Summer vacations 2010, I decided to explore a part of Delhi which probably not many of us would be well aware of. The locality of Nawada is situated right in between Uttam Nagar West Metro Station and Dwarka Mod station. A curious new kid in the city, the place did not really fascinate me much; in fact, it had a more of rural North Indian feeling than a cosmopolitan national capital.

Tiny concrete huts, dusty roads and dry playgrounds; that would probably the geography of the place. There was nothing in particular in that place which I could connect to, considering that fact that I came from a place, which is lush green, usually rainy and surely not extremely hot. As I walked through the tiny lanes in the soaring heat of Delhi, I heard screams and laughs of kids from a distance. As I moved closer, I came across this bunch of kids enjoying their vacations with something that instantly made me nostalgic. This was something that I could connect to, something which I can easily connect to.  

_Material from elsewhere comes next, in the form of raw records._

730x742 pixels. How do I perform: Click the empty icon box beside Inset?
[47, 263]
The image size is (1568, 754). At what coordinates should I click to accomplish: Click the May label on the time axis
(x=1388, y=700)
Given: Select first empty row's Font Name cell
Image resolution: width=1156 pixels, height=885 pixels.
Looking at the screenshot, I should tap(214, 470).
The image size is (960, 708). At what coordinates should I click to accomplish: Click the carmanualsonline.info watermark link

There is this small village in Assam called Merkuchi, some 80kms west of Guwahati and 3kms south of the Bhutan border. The location probably is self explanatory as to how remote this place is. The biggest festival that is celebrated in this village is ‘Rongali Bihu’, a festival Assam is known for. Every year, there is a three day fair in Merkuchi to celebrate this Bihu and as a part of this fair, numerous sporting activities are organized, as means of connecting people and to celebrate the onset of the new year.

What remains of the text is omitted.